Limited evidence for blood eQTLs in human sexual dimorphism

Affiliations

Limited evidence for blood eQTLs in human sexual dimorphism

Eleonora Porcu et al. Genome Med. .

Abstract

Background: The genetic underpinning of sexual dimorphism is very poorly understood. The prevalence of many diseases differs between men and women, which could be in part caused by sex-specific genetic effects. Nevertheless, only a few published genome-wide association studies (GWAS) were performed separately in each sex. The reported enrichment of expression quantitative trait loci (eQTLs) among GWAS-associated SNPs suggests a potential role of sex-specific eQTLs in the sex-specific genetic mechanism underlying complex traits.

-*-*-

Copy the stretch of the abstract on blood eQTLs and sexual dimorphism from "Eleonora Porcu et al." through "underlying complex traits.". None of the entries is needed.

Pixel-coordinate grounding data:
-*-*-

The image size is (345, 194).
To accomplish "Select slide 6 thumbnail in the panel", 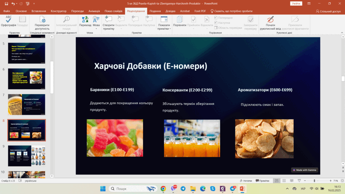I will (27, 79).
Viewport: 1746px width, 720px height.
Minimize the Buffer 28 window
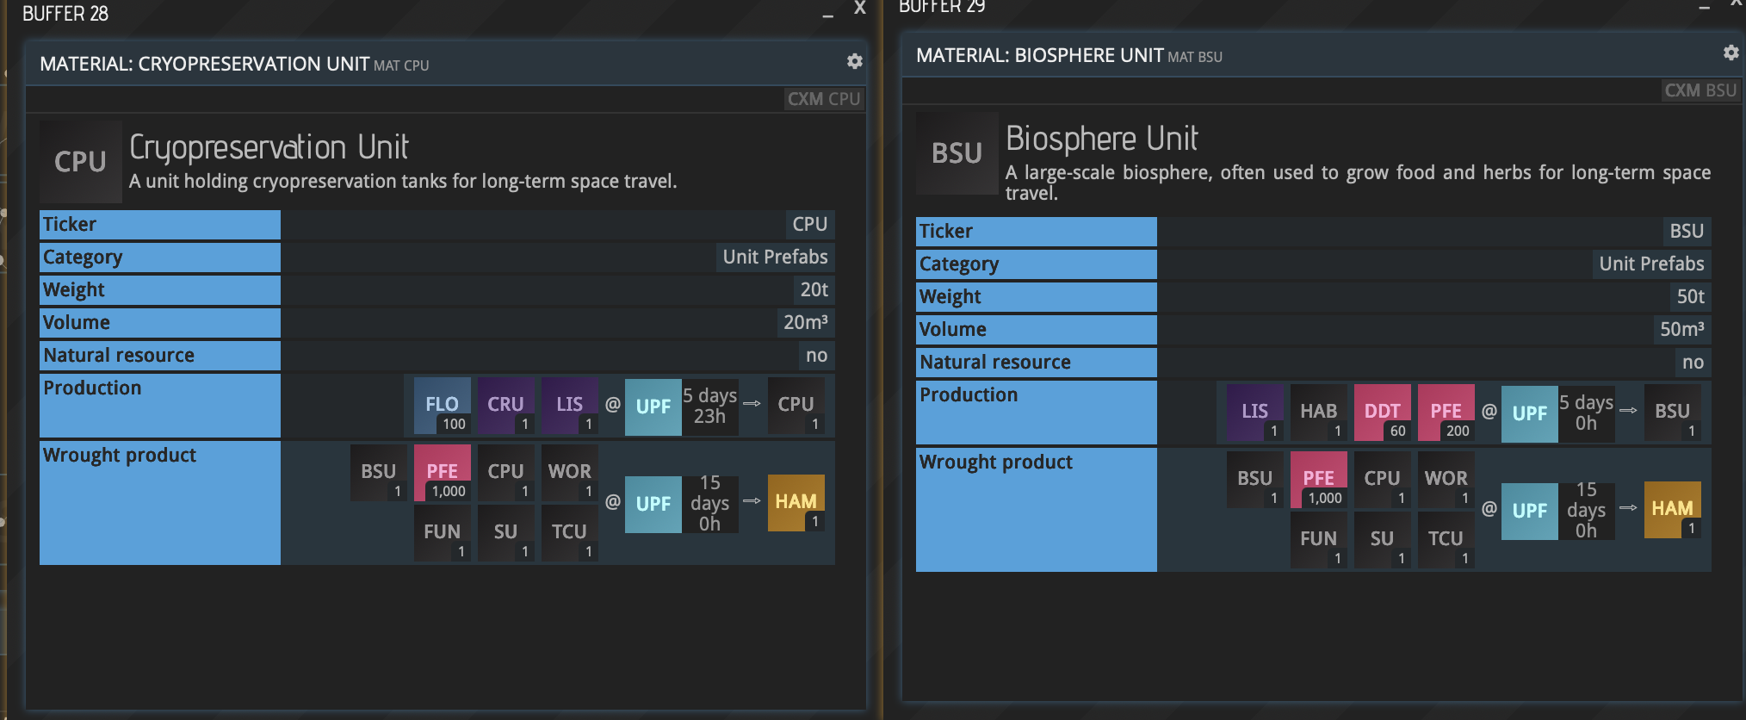coord(827,14)
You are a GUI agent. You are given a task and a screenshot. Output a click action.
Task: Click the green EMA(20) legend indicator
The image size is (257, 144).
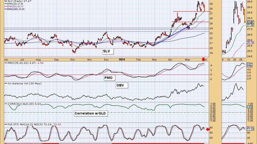[x=6, y=4]
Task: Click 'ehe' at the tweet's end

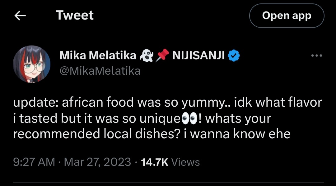Action: [x=281, y=134]

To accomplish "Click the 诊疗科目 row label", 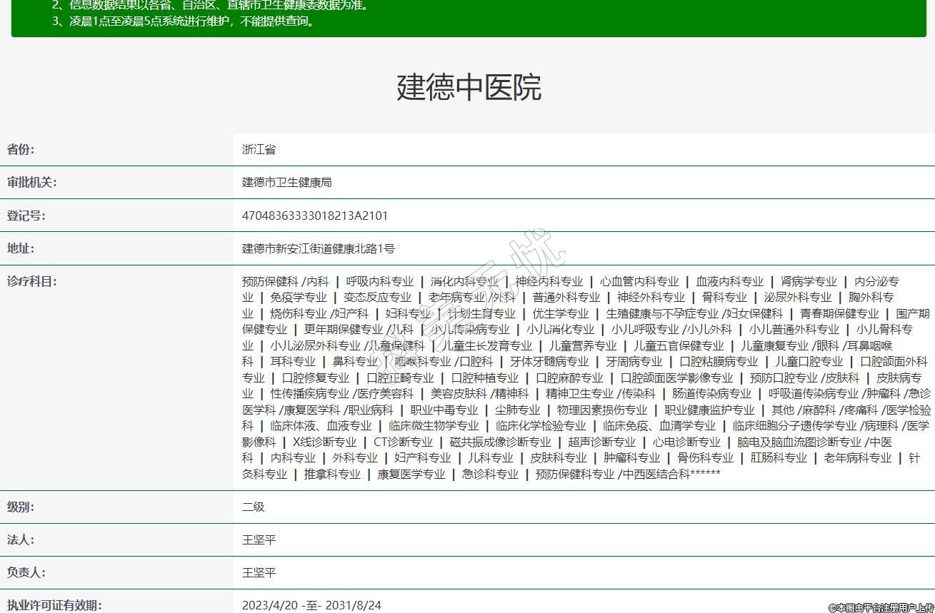I will [32, 281].
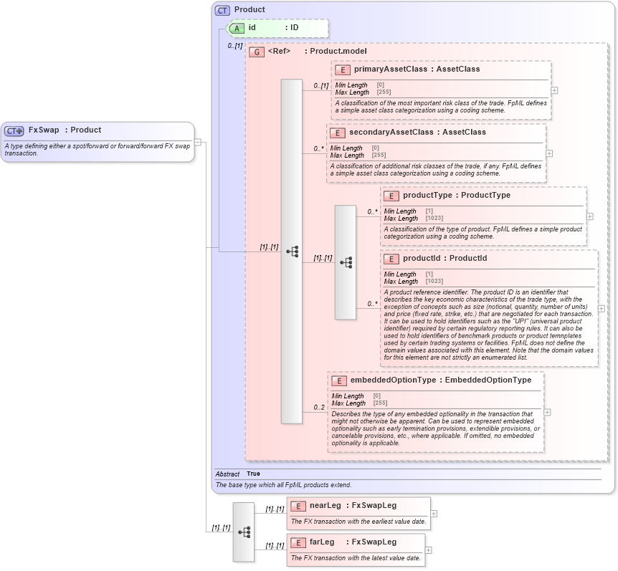Screen dimensions: 618x571
Task: Expand the farLeg FxSwapLeg element
Action: [428, 549]
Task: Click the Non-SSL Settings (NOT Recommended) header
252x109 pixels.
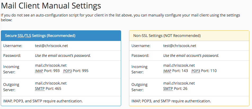Action: coord(166,36)
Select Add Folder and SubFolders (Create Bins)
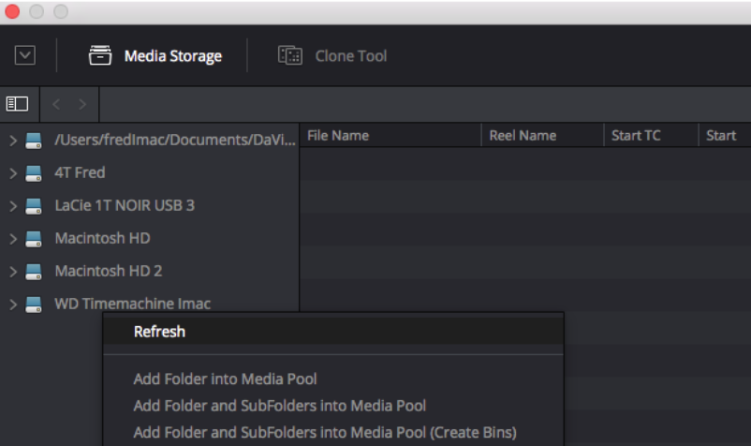Image resolution: width=751 pixels, height=446 pixels. click(x=325, y=432)

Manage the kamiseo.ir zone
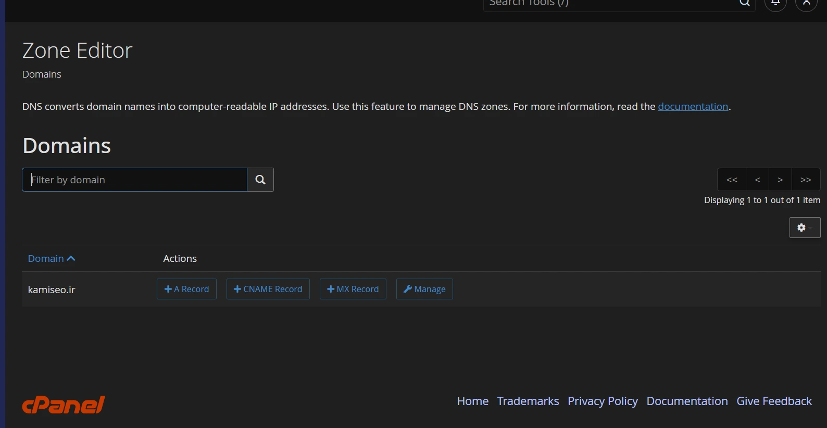click(x=424, y=289)
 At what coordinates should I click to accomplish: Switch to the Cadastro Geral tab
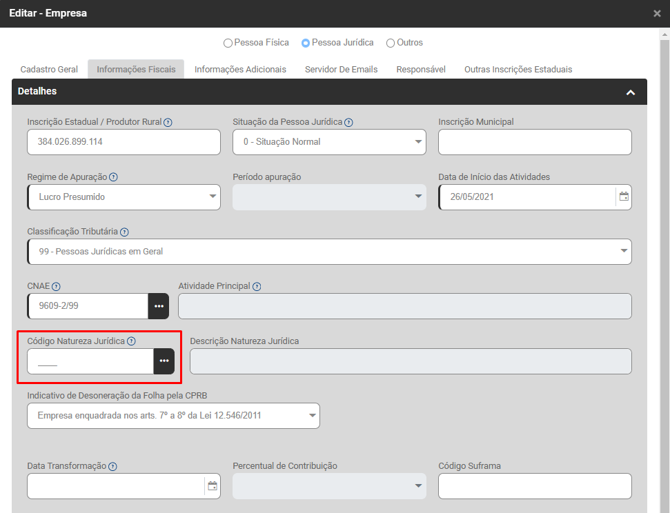(x=49, y=70)
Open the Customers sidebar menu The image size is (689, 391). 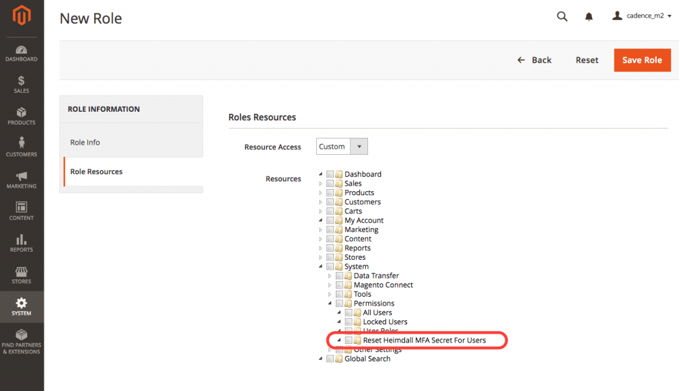[x=22, y=148]
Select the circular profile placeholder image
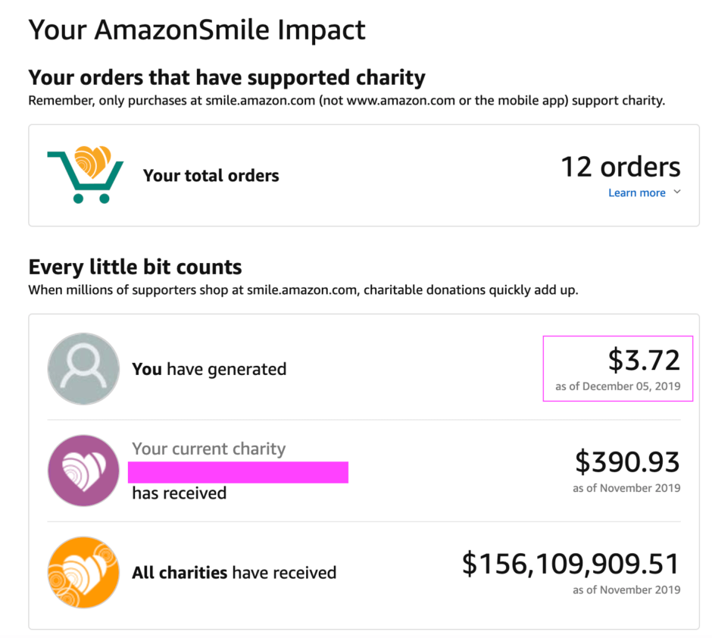This screenshot has width=712, height=638. (83, 369)
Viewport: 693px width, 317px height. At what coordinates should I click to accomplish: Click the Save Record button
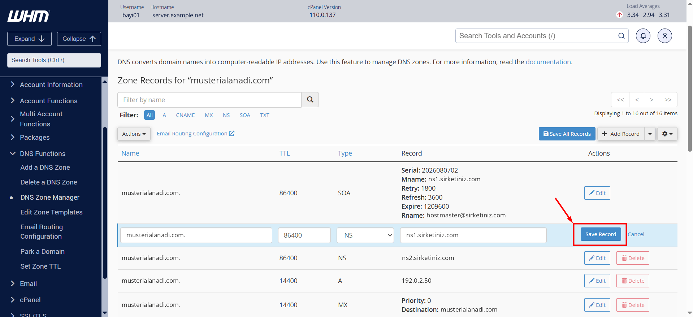pyautogui.click(x=601, y=234)
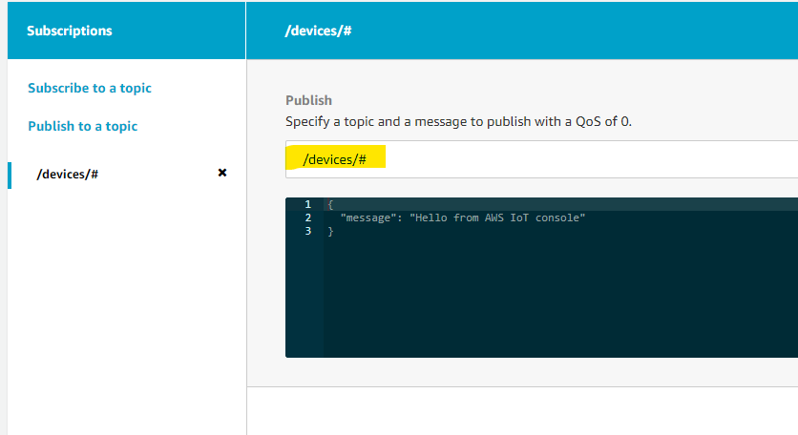Viewport: 798px width, 435px height.
Task: Place cursor at the closing brace on line 3
Action: [x=330, y=232]
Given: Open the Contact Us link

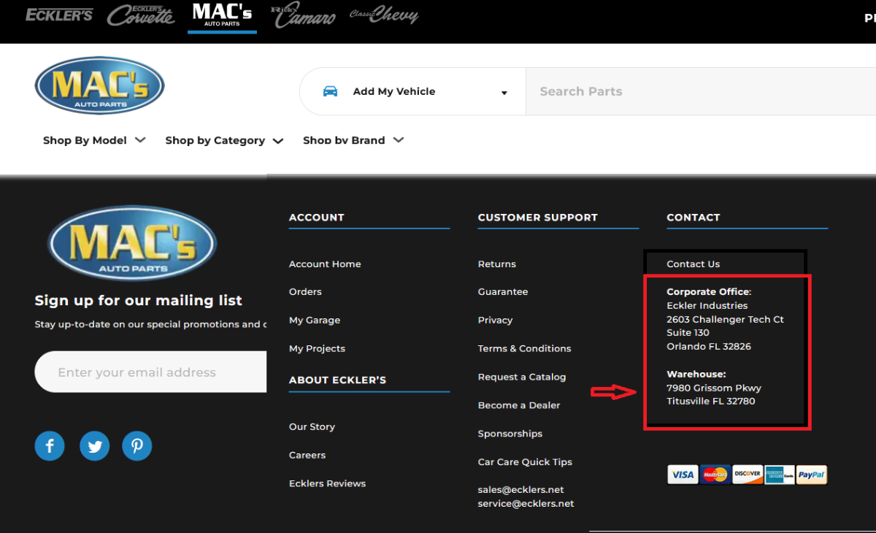Looking at the screenshot, I should click(x=693, y=264).
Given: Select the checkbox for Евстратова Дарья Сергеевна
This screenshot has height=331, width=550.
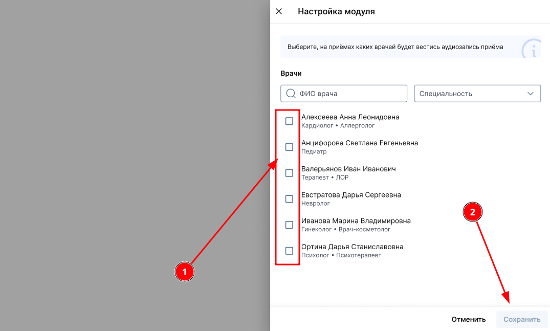Looking at the screenshot, I should pos(289,199).
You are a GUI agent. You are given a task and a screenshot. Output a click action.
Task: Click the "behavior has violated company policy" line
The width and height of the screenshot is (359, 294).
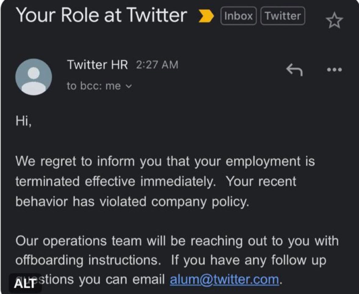(x=132, y=202)
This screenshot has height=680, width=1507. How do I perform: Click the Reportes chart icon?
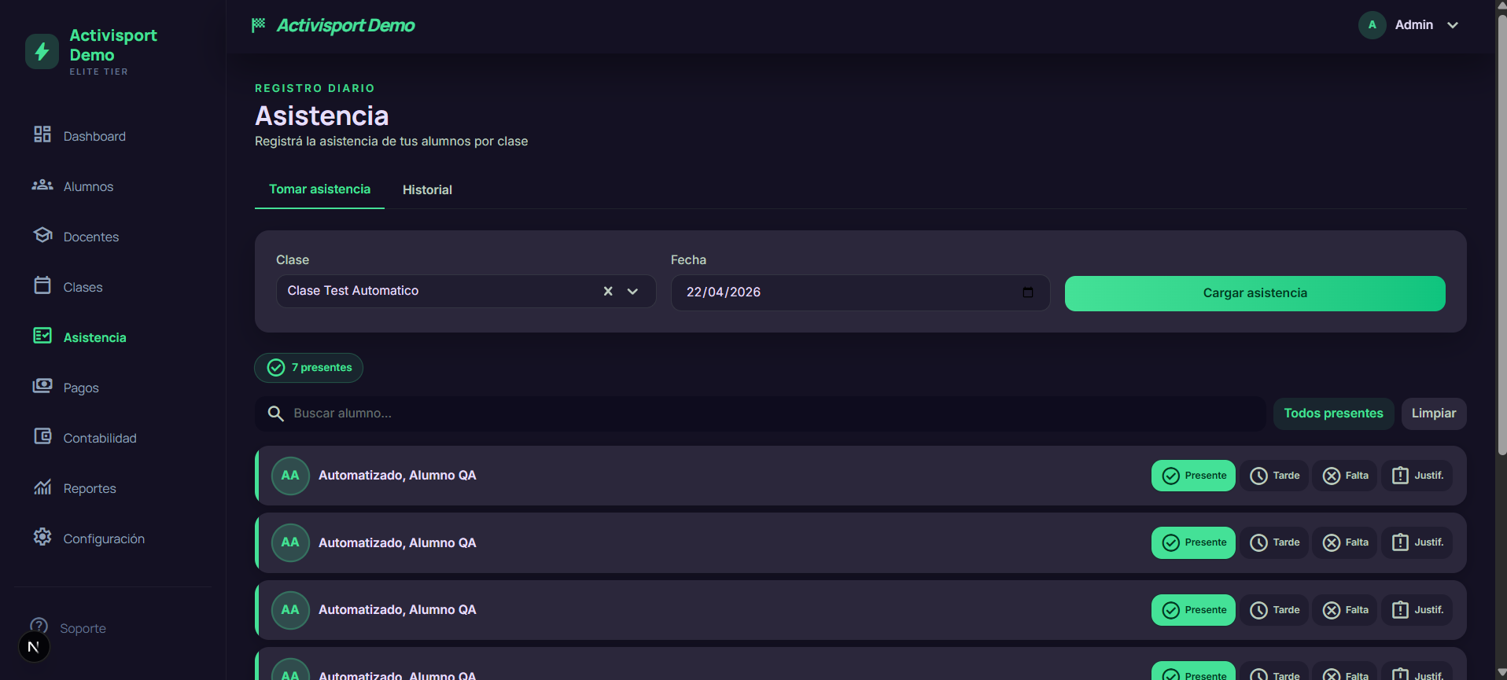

-*-*-

Output for this exercise -
Eleonora Porcu et al. Genome Med. .

Abstract

Background: The genetic underpinning of sexual dimorphism is very poorly understood. The prevalence of many diseases differs between men and women, which could be in part caused by sex-specific genetic effects. Nevertheless, only a few published genome-wide association studies (GWAS) were performed separately in each sex. The reported enrichment of expression quantitative trait loci (eQTLs) among GWAS-associated SNPs suggests a potential role of sex-specific eQTLs in the sex-specific genetic mechanism underlying complex traits.